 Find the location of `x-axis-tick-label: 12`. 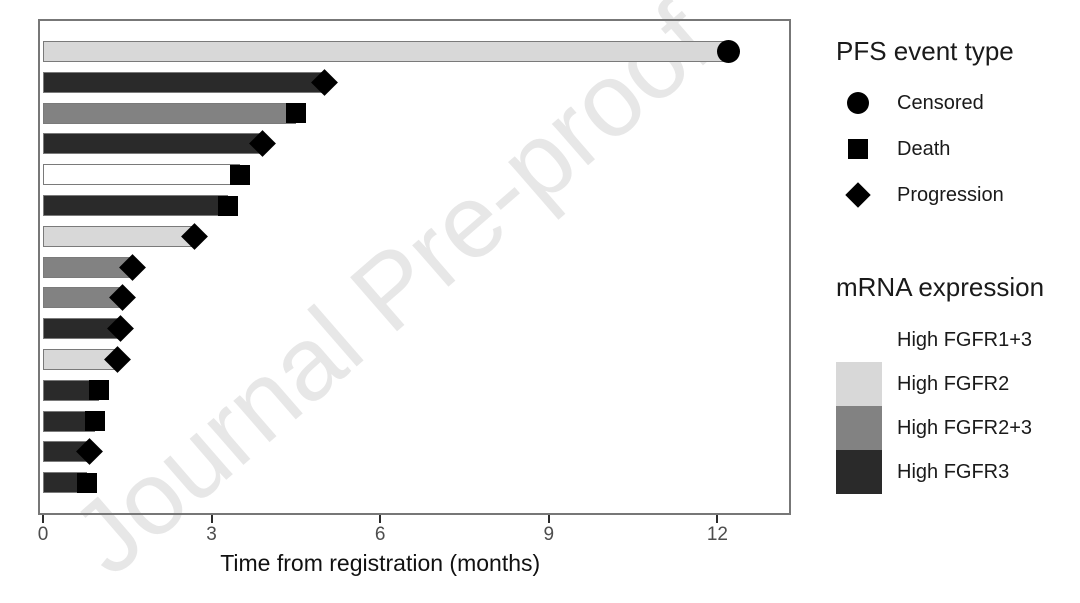

x-axis-tick-label: 12 is located at coordinates (717, 534).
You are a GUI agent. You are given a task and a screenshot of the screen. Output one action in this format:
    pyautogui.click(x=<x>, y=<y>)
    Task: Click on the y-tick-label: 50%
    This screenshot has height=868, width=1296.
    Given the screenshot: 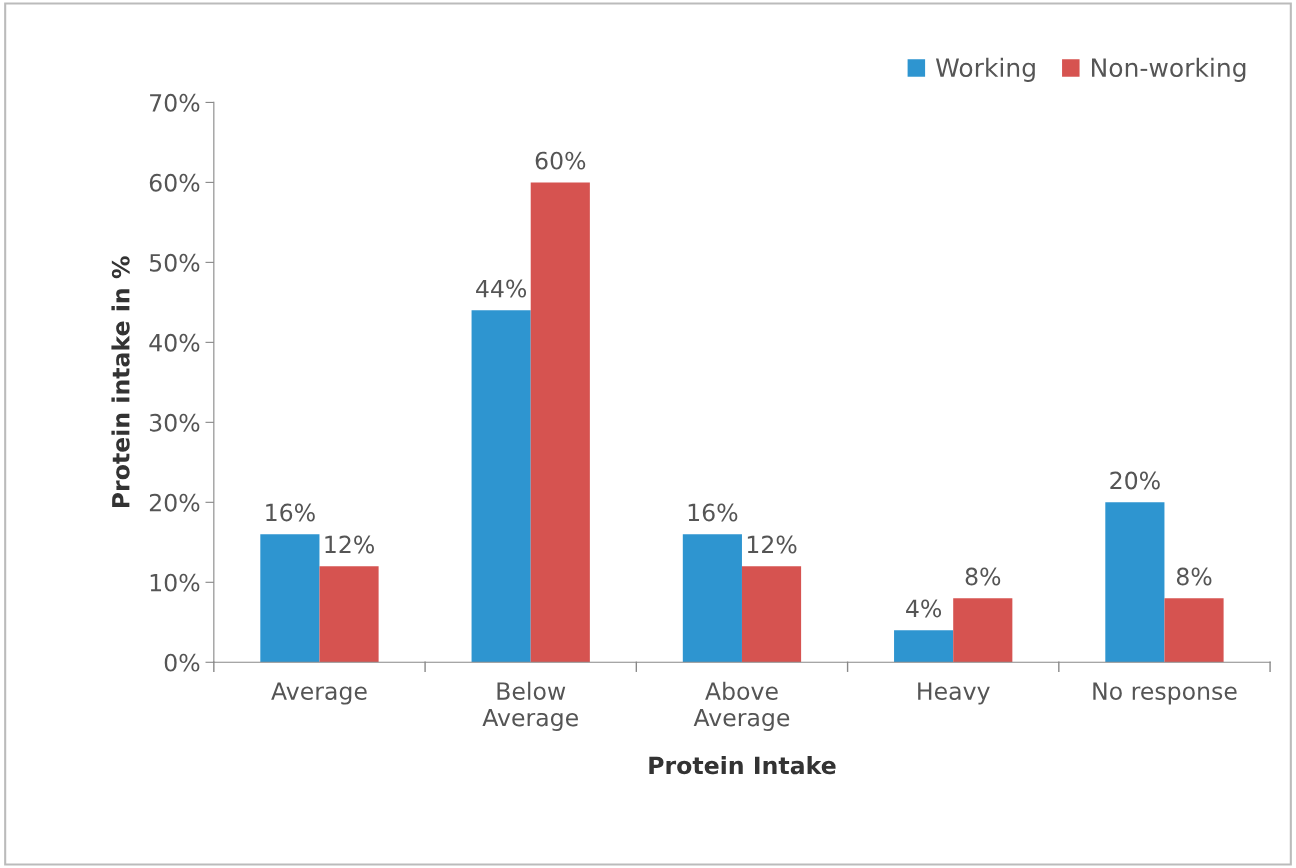 What is the action you would take?
    pyautogui.click(x=174, y=262)
    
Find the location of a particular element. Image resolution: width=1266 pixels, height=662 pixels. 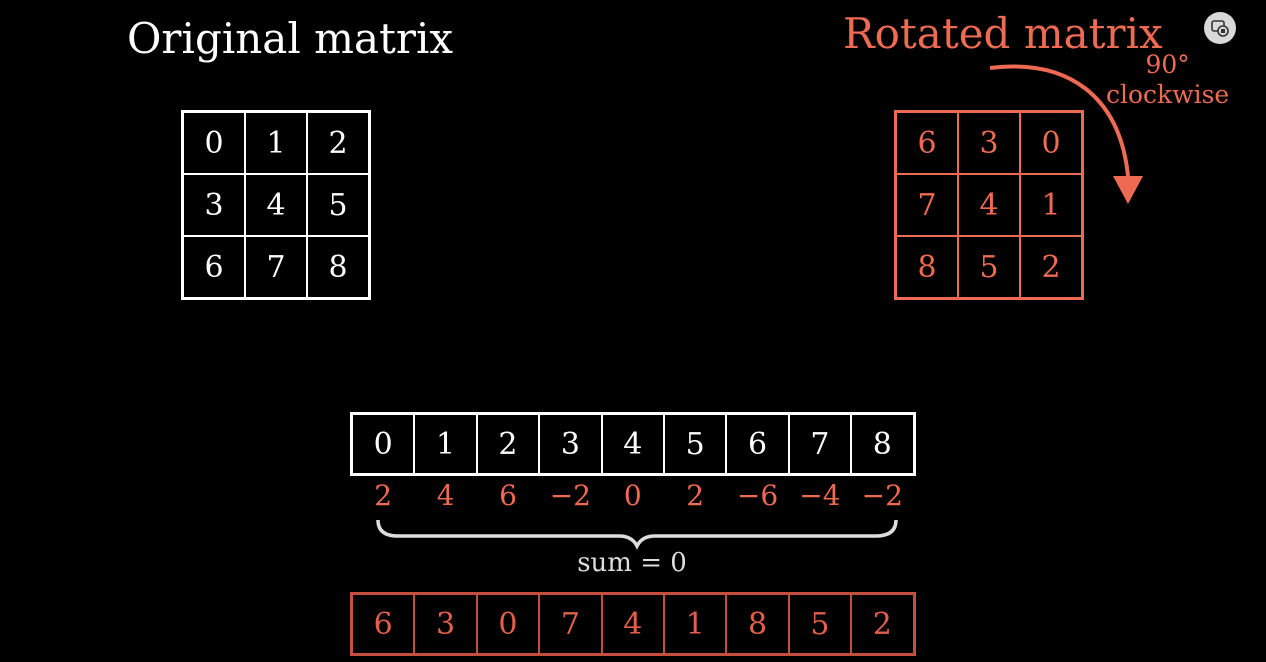

rotation-label: 90° clockwise is located at coordinates (1168, 80).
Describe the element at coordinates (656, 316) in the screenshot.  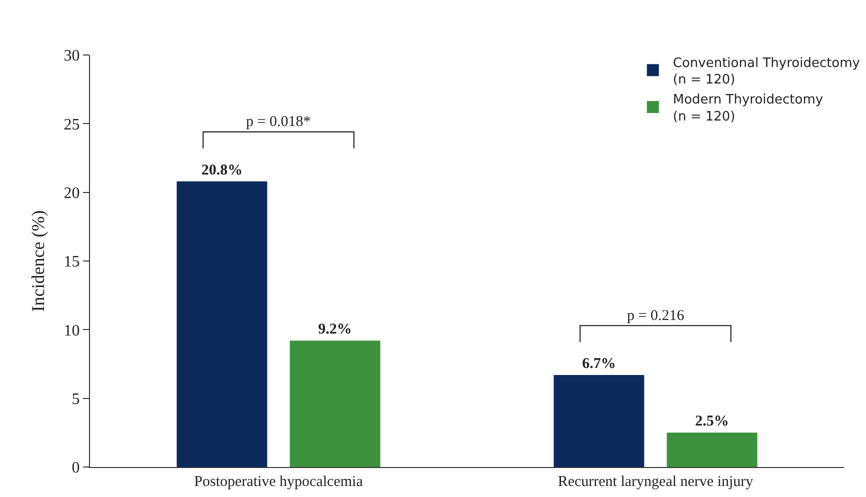
I see `annotation: p = 0.216` at that location.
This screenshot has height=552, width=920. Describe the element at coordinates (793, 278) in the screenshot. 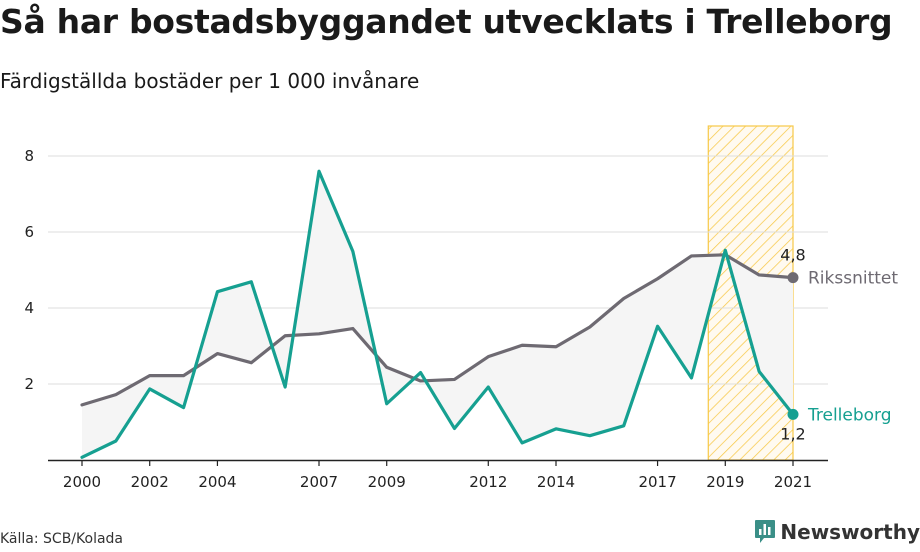

I see `end-point-rikssnittet` at that location.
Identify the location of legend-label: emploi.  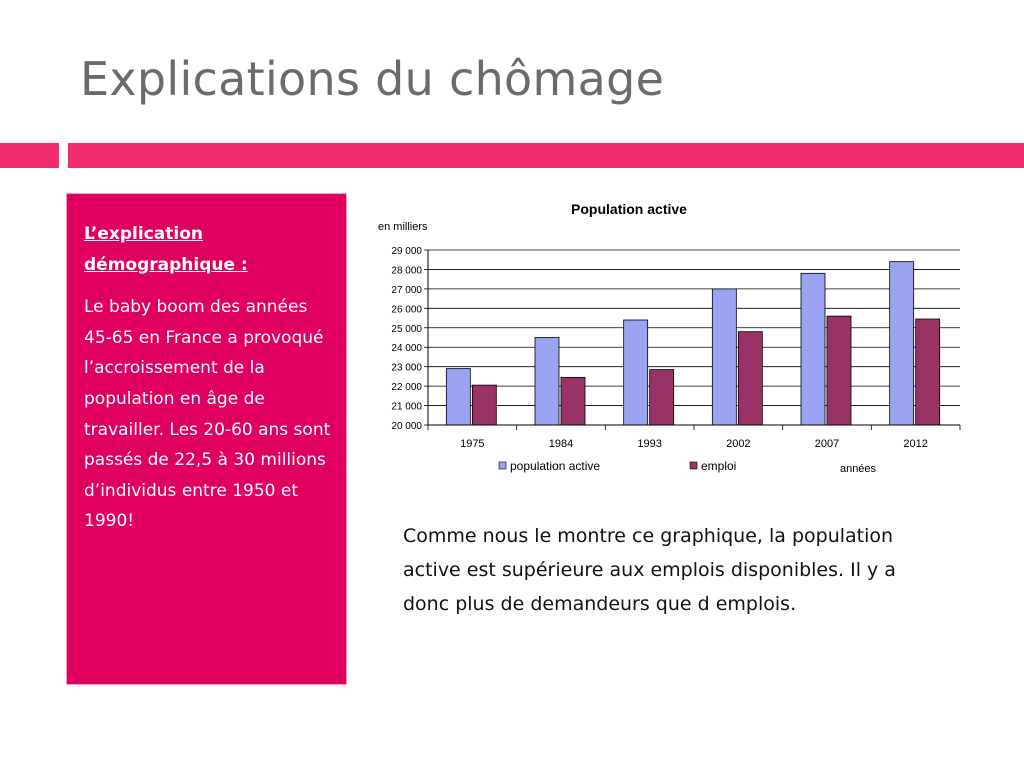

### EXERCISE
Please repeat the lines from the one containing "This screenshot has height=552, width=920." through the end of the lines, both included, word for word, leaving out the pictures.

### ANSWER TO THIS PROBLEM
This screenshot has height=552, width=920. Describe the element at coordinates (793, 278) in the screenshot. 

I see `end-point-rikssnittet` at that location.
Identify the location of legend-label: emploi.  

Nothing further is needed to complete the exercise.